------ The data
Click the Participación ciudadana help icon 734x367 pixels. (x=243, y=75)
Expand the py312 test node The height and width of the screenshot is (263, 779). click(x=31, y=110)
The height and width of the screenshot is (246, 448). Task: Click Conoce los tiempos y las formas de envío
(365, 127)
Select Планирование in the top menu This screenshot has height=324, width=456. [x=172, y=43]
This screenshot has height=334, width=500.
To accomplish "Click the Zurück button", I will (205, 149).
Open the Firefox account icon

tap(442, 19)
------------
------ The data
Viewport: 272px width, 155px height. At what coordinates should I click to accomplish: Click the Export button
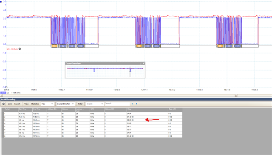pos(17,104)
------------
------ The data
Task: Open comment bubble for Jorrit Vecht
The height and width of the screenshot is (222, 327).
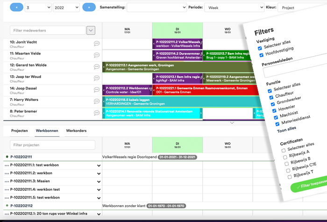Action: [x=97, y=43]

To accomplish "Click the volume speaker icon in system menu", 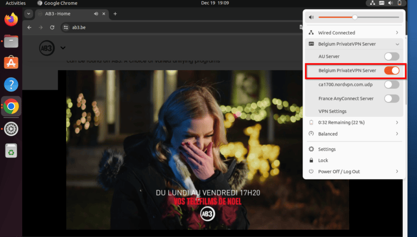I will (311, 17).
------------
» Task details
Begin at the line that has "The height and width of the screenshot is (246, 448)." in the entries above; stop after the line that has "This screenshot has height=334, width=500.". Transcribe exactly those lines and no others.

» Answer space
The height and width of the screenshot is (246, 448). Task: Click Conoce los tiempos y las formas de envío
(365, 127)
Select Планирование in the top menu This screenshot has height=324, width=456. [x=172, y=43]
This screenshot has height=334, width=500.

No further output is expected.